The valley of Rayale in Nepal harbors a resilient people. A year and a half ago a 7.8 magnitude earthquake destroyed many of their homes and took loved ones, but it did not take away their determination.

building houses in nepal
The construction site: packing dirt into
bags that then stack up to form walls.

For two months this autumn I worked alongside the locals, helping them build earthquake-resistant houses to replace those destroyed last year. The houses are simple but strong: fabric bags filled with dirt on site serve as the walls. When one course is completed, barbed wire is laid on top to tie into the next course. The attic floor is plywood supported by steel tubing. A king truss roof, topped with blue tin, is welded in place, and finally a coating of plaster is applied on the walls, both inside and outside, completing the single-family dwelling.

When I arrived in Nepal in August, only eight or nine houses had been completed in Rayale. But despite numerous problems – the recently ended monsoon season had weakened the soil structure, and none of the local workers spoke English – our small team from the Samaritan’s Purse international relief organization helped complete twenty-five houses by mid-October.

Just over a year ago these people lost everything, yet they were more than willing to sacrifice a day of harvesting rice or corn to cook for us while we worked. It’s perhaps cliché that when we Americans visit impoverished nations, the kindness of the inhabitants surprises and even overwhelms us. I don’t have a long sociological explanation for this (and perhaps there is something we can learn from them) – all I could do was thank them for hot cups of yak-milk tea and plates of dal bhat (rice with spicy curry) that they offered me.

It was a busy two months in Nepal, and as I left Rayale last week, I looked down at the village for the final time from a nearby hillside. I saw the blue roofs of houses that just weeks ago did not exist, and I thought of the families that have moved into them – and I also thought of the hundreds more that don’t yet have a house.

Nepali village
Rayale, Nepal

I realize how little I actually did.
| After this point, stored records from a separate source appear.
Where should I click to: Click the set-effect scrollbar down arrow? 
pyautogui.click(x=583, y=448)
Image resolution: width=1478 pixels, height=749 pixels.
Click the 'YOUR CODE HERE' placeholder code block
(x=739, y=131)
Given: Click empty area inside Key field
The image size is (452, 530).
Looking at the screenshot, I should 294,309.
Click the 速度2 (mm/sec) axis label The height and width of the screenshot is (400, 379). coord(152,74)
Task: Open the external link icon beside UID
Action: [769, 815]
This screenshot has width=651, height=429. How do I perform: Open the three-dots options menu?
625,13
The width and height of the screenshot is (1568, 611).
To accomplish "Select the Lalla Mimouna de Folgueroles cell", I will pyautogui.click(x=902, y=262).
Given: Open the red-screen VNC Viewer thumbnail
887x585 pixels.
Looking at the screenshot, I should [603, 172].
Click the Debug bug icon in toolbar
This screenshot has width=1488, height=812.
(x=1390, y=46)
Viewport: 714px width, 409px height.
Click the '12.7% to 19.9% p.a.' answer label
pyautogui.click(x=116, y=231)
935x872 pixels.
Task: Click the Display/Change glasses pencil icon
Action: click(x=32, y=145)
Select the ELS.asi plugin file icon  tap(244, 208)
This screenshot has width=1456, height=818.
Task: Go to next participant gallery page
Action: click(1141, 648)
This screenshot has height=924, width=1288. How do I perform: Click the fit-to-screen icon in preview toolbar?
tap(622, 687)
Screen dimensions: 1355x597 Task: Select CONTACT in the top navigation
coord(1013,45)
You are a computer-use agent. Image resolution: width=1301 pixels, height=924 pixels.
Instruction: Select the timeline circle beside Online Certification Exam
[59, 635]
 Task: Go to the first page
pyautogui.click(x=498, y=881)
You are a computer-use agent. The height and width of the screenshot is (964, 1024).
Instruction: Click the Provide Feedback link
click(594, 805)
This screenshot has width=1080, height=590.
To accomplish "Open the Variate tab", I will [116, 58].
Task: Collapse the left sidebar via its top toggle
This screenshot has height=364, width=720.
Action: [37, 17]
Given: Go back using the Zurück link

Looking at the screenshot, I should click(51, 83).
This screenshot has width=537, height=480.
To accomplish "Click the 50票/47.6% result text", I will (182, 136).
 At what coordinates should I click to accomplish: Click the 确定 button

Yet these blue roofs represent more than just sturdy dwellings for a few families – they are symbols of hope for the people of Nepal. Through the relief work of Samaritan’s Purse and other groups, God has planted many seeds here. Nepal’s previous state of devastation is slowly coming to an end; Samaritan’s Purse plans to build more than 400 houses in the coming years. A bright future is on the horizon, and I feel thankful to have been a small part of it.